As many of you know, I've been babysitting my nephew Carl (or as I started calling him, Carlicot) one day a week since May; his parents, both Americans like myself, have asked me to speak only French with him. (I'm a French teacher.) (Click here to read my first impressions of what this process was like!)
Carl is now eight months old. He can crawl and pull himself up on coffee tables. He spits up less frequently and makes lots more babbling noises. In fact, his dad has heard a nasal vowel sound, which he attributes to Carl's exposure to the French language! Carl has always been a very attentive baby, constantly looking around, tracking noises and sounds, getting bored if he stays in one room too long--now even more so, if that's possible! His attention span seems to have increased, though: he will listen and look at the pictures when I read him a book now, instead of immediately trying to gnaw on it. (Click here to see him "reading.")

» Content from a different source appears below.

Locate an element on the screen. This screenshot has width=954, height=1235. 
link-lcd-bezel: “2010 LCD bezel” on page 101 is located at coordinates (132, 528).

As far as books go, I have eight board books in French that we focus on. (I decided that story books were too long with too-complicated pictures for now--Carl's attention span, while better than it used to be, is still that of an eight-month-old!) We read about animals and seasons and shapes and numbers. On some books, he likes to lift the flaps to reveal the picture underneath. I wish I knew how much he understands!

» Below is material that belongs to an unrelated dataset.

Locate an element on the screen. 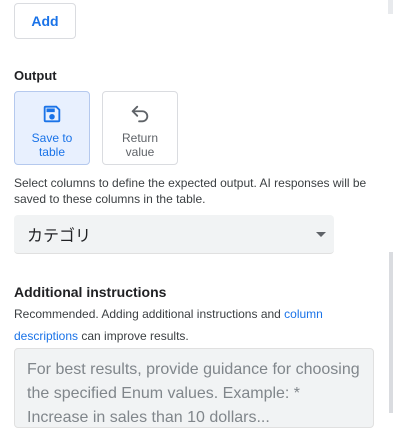 The width and height of the screenshot is (393, 428). output-column-select: カテゴリ is located at coordinates (174, 234).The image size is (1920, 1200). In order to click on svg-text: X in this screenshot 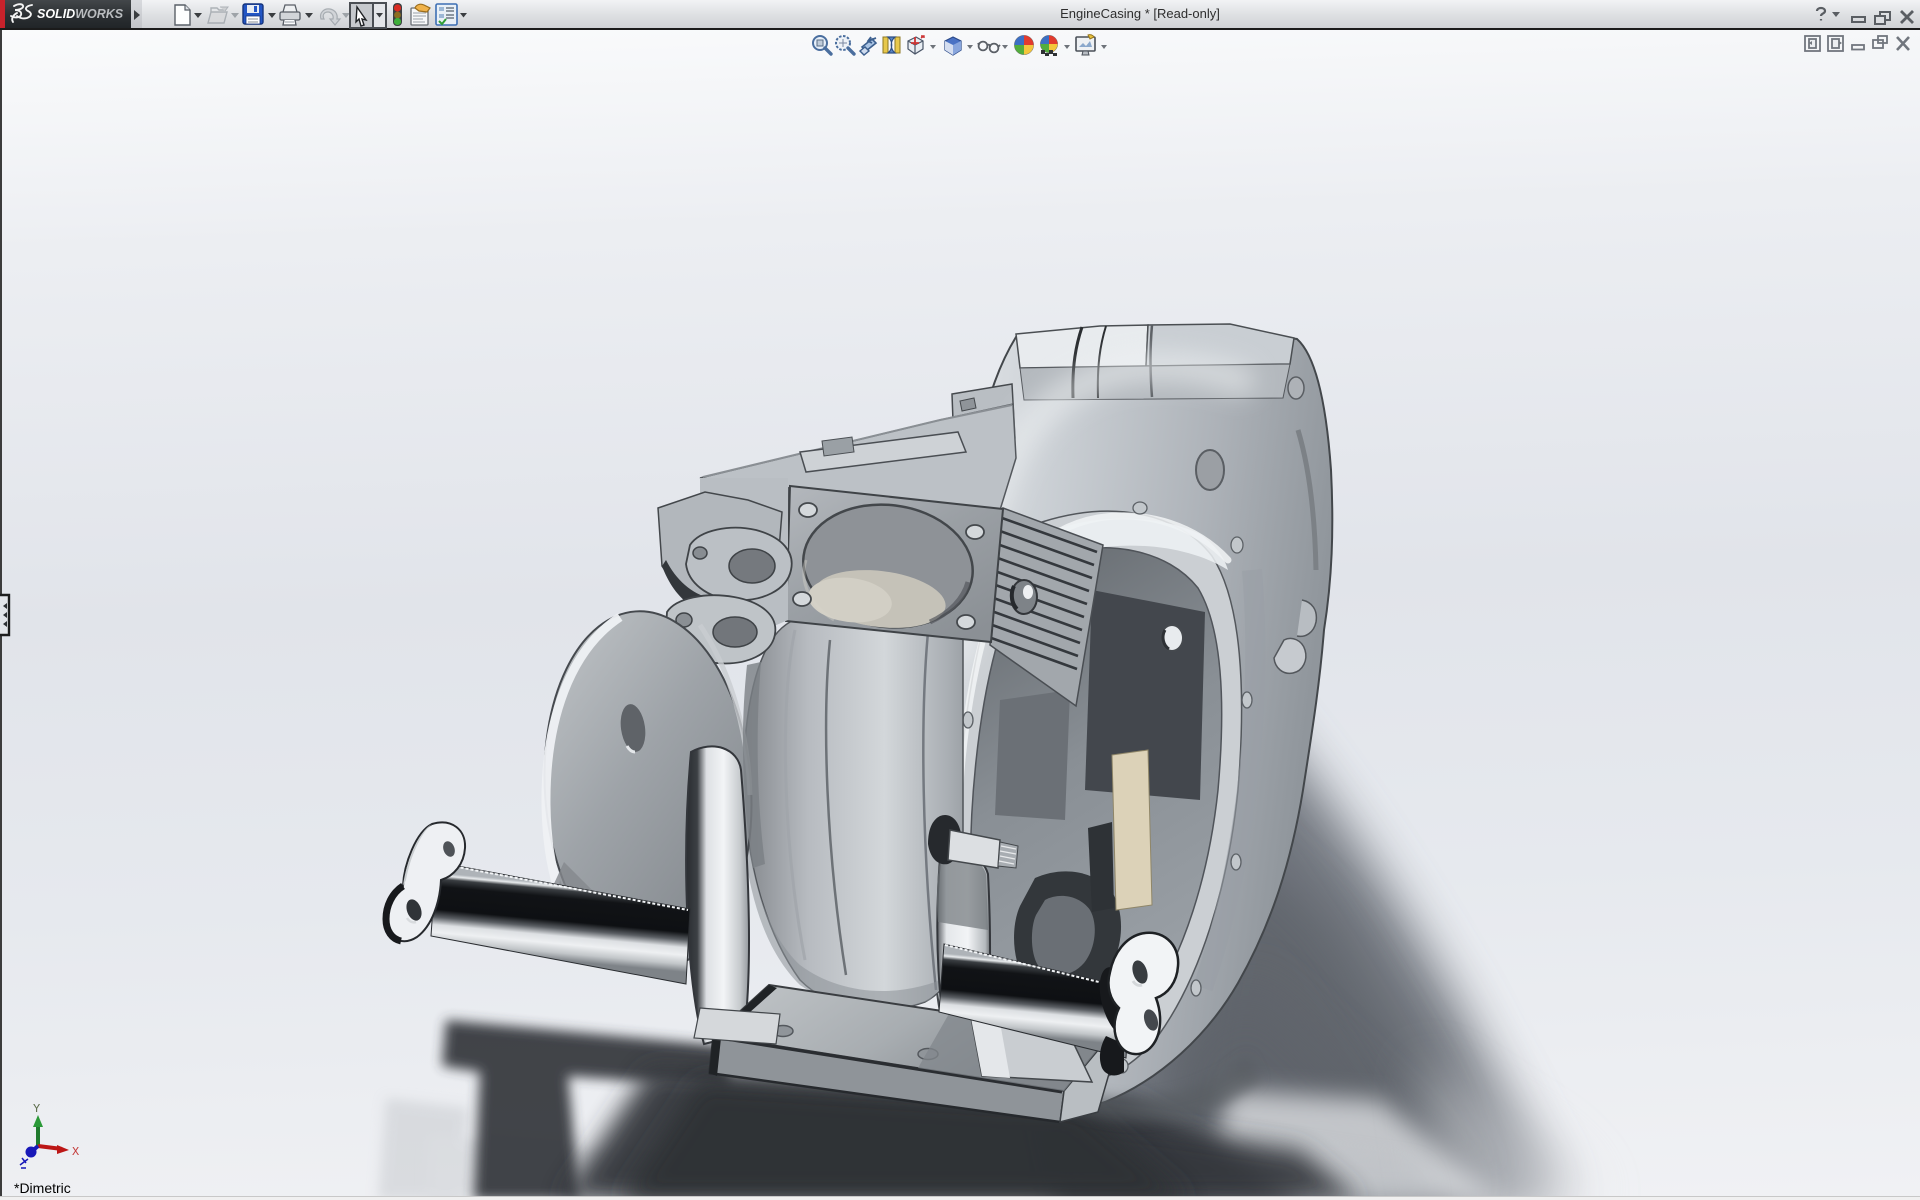, I will do `click(76, 1152)`.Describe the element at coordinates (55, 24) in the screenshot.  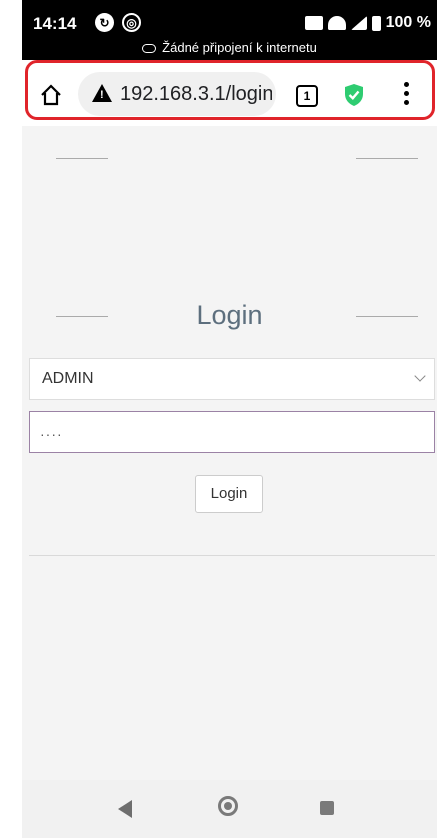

I've also identified his favorite songs in French: "Sur le pont d'Avignon," a translation of "Head, Shoulders, Knees and Toes" in French, "Savez-vous planter les choux," and the alphabet song. He actually grins or laughs when I sing these or play them on CD (even though each CD has a different voice and slightly different rhythm singing them than I do--he appears to recognize each song in its different versions!). Basically I play music constantly in the background when I'm watching him, and I sing to him when we go for walks. When possible, the songs are thematically connected to our activities: a French drinking song, "Chevaliers de la table ronde," when he has his bottle--but I substitute "lait" (milk) for "vin" (wine)--and my friend Amy's "Fais pipi" song when changing his diaper, for example.

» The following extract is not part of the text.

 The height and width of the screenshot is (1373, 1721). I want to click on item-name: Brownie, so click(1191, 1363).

I'm getting better at carrying on a monologue in French for several hours at a time, and I'm trying to use that time to really focus on my own pronunciation. It still gets tiresome, though, because I'm a mostly quiet person by nature, so I'm glad to have music playing so he receives input in French even when I don't want to listen to myself talk in French any more. I'll probably start playing more tapes with stories on them soon; I would really like to have him hear native speakers speaking, not just singing. (There is one CD called "First Steps French" that alternates songs with nursery rhymes and "motherese," but that's been it so far.) And once he's old enough to watch television, we'll find him some DVDs and videos (even if it's just my asking French speakers I know if I can videotape them reading books).
Carl's favorite activities include bouncing, trying to grab the cat and or stick his hand in the cat's food bowl, eating bananas and Chef Boy-Ar-Dee and refried beans, and watching cars drive by. I like to conclude our walks by parking his stroller on the sidewalk of a moderately busy street so that we can count the vehicles that pass. I announce whether it's a car, truck, bus, or motorcycle, tell him what color it is and whether it's big or small, and encourage him to wave. (He doesn't grasp that concept just yet.) And I count. And count and count and count. I sing the numbers, rap them, clap them, dance to them (and get funny looks from neighbors on their way to the bus stop). Carl loves it!
By the way, Carl's parents are also teaching him sign language. I use the basic ones (more, Mommy, Daddy, eat) with him but don't know many others. Maybe Elizabeth or Steve can write in and tell us more about that process!